Thanks, but note that with the new Arrow.jl this package is basically deprecated. Yes, it's needed for reading the legacy feather format, but it's hard for me to imagine there being much will for maintaining this package.
As I recall the DataFrames dependencies dates back to before Tables.jl, or at least before it reached maturity. It wouldn't be hard to remove it.
Sure - just decide what you prefer here. In the worst case we can keep this PR open as a reminder for the future.
I'd be happy to merge this when tests pass, but frankly I'm no longer interested in following this package, so in the future I'm not sure I'll even notice the PR's. I think currently both @quinnj and I are the only maintainers. I'm sure we'd be happy to give you guys maintainer status if you have interest in keeping it going. I think only @quinnj can do that.
I do not use this package either. I am just making sure packages that depend on DataFrames.jl are properly notified about version changes.
Maybe it should just get deprecated and unmaintained officially?
That would be my preference. There may be some interest from someone in it getting maintained, because I suppose some people may have old feather files sitting around. However, even in the worst case scenario, people can use pyarrow to convert their old files to the newer format, so it's hard for me to imagine any reason for anyone to maintain this package.

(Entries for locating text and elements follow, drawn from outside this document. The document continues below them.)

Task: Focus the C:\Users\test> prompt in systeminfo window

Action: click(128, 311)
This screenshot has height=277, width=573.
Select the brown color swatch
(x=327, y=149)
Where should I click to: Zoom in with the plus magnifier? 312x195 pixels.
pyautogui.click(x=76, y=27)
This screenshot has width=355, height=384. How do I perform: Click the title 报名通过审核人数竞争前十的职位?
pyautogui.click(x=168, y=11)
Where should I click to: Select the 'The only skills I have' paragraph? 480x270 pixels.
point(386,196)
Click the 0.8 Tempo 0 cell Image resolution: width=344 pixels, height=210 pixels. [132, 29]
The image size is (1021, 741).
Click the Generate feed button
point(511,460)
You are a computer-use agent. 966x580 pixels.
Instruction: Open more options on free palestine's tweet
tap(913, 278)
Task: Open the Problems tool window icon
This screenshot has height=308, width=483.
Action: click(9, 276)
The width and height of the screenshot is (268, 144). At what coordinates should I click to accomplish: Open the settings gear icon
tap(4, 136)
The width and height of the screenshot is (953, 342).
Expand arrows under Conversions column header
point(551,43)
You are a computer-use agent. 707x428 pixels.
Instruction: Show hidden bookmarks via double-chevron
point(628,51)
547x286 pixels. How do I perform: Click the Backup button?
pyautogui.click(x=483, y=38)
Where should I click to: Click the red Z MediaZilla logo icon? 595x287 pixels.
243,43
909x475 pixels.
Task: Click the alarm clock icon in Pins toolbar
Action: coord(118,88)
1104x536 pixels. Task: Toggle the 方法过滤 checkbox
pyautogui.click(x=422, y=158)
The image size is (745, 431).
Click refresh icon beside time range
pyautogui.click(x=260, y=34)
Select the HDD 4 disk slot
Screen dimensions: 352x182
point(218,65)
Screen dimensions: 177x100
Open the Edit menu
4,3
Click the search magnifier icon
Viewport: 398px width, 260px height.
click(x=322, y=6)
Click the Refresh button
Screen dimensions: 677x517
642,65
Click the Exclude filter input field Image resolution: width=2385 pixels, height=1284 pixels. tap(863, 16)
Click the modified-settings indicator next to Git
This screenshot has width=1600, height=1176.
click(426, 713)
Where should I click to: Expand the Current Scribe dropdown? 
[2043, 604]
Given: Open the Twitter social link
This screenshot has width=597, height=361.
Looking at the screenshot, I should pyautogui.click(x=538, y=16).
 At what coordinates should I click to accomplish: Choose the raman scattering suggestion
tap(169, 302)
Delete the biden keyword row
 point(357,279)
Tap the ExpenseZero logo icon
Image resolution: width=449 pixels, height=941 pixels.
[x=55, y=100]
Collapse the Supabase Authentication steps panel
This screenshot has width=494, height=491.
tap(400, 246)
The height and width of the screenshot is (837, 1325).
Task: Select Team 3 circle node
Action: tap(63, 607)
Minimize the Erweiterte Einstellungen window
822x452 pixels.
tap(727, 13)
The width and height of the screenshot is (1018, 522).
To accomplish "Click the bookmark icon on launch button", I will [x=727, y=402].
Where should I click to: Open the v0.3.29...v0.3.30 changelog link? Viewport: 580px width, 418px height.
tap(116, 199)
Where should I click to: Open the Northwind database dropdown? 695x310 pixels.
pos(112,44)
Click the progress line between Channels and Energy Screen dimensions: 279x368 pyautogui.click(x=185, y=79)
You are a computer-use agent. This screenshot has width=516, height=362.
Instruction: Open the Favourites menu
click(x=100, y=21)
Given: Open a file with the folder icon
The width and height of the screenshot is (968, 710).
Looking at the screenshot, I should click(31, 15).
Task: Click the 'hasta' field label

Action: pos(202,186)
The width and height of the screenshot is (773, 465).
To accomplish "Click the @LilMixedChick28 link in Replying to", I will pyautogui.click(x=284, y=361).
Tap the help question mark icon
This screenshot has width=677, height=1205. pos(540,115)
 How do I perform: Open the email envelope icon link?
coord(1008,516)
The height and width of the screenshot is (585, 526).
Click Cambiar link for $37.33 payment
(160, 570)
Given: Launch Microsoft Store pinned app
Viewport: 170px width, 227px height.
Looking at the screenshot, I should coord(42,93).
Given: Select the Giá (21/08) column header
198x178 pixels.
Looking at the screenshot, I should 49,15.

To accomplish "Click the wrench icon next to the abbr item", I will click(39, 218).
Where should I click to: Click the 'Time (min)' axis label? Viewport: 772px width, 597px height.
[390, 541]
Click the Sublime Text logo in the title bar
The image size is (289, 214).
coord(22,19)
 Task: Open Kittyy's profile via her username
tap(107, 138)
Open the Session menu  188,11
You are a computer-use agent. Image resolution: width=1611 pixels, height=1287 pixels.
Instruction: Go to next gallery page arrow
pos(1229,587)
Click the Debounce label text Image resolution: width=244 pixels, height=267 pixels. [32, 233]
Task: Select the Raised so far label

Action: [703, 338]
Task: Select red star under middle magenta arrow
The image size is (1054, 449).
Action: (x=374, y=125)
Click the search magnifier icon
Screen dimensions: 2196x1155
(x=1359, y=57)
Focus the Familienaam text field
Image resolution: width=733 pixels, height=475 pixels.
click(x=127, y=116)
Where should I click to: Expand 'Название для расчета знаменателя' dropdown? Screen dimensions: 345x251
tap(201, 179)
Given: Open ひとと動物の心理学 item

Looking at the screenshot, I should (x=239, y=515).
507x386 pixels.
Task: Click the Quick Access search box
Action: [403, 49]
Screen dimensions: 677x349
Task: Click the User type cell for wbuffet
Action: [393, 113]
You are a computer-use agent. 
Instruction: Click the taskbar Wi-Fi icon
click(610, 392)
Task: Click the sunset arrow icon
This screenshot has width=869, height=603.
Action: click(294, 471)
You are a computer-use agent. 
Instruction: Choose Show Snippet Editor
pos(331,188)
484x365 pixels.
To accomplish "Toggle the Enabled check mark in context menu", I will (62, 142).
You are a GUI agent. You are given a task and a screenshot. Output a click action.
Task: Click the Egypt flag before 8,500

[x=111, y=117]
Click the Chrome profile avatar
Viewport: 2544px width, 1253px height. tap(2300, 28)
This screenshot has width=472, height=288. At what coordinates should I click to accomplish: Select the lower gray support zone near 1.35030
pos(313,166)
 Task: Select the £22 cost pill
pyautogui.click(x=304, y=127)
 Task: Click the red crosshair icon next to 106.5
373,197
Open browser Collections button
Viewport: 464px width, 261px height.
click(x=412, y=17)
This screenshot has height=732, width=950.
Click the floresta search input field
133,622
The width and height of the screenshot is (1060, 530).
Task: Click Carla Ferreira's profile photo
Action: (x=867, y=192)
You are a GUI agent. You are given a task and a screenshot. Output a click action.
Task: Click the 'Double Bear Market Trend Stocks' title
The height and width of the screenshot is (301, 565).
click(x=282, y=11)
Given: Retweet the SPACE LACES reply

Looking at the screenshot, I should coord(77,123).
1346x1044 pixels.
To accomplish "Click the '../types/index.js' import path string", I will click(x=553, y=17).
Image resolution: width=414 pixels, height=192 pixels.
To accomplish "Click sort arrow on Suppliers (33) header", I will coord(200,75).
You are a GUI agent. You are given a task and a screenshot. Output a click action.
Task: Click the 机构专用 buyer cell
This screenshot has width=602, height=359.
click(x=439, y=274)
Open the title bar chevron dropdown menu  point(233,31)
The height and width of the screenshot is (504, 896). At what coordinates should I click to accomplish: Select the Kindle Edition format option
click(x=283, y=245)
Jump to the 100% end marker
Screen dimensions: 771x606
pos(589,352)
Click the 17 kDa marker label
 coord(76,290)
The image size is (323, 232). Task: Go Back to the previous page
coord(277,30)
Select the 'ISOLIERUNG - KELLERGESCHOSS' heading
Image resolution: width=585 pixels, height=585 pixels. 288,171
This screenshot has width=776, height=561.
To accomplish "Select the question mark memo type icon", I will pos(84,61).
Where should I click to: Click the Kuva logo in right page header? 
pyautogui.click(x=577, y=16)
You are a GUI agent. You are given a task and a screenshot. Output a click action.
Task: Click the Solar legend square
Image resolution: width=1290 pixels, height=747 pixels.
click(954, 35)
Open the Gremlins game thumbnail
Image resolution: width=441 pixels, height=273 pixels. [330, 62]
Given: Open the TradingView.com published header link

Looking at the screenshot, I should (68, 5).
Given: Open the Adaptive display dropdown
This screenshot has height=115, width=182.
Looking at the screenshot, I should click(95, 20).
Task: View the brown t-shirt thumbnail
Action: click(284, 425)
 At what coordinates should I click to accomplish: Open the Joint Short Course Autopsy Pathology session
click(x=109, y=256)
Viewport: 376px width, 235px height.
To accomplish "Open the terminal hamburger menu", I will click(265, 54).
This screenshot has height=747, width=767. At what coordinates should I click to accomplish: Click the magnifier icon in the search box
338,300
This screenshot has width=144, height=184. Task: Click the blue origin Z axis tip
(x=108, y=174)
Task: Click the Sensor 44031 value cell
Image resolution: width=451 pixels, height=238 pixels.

@bkamins thanks for fixing the dependency. We will need the package for a bit while transitioning to a new file format.
CI fails because the package is making a wrong use of CategoricalArrays.jl (which @nalimilan already noted some time ago)
Actually the failure is in Arrow.jl (version 0.2). Should we copy the code from that version to the Feather.jl repo since Arrow.jl now tracks the newer version of the spec? Or should we create an Arrow0.jl package or something? Fixing CategoricalArrays should be easy.
Can't it just put an Arrow upper bounds as 0.2?
Well that would mean that anybody who want to read a Feather file in the old format cannot read files in the new format. And just installing one of the packages would block the other. Even if the format is deprecated I think we should support it for a long time as people can have stored data in this format or get it from elsewhere.
Again, pyarrow
supports it, in the worst case scenario. Supporting it "for a long time" would of course be dependent on someone willing to do that.
Yeah, maybe in the README we recommend that people transition from Feather.jl => Arrow.jl, which will allow them to upgrade to Arrow 1.0. I guess the bad scenario then is where someone may want Feather.jl and Arrow.jl 1.0 in the same project for some reason; possibly some kind of "ingestion engine" or something. Yeah, it'd probably be ideal if someone just copy-pasted the old Arrow code into this repo as a subdirectory and then remove the Arrow.jl dep.
I've included the changes in this PR in https://github.com/JuliaData/Feather.jl/pull/145
hopefully everything will go cleanly, as we have not changed anything that should break things.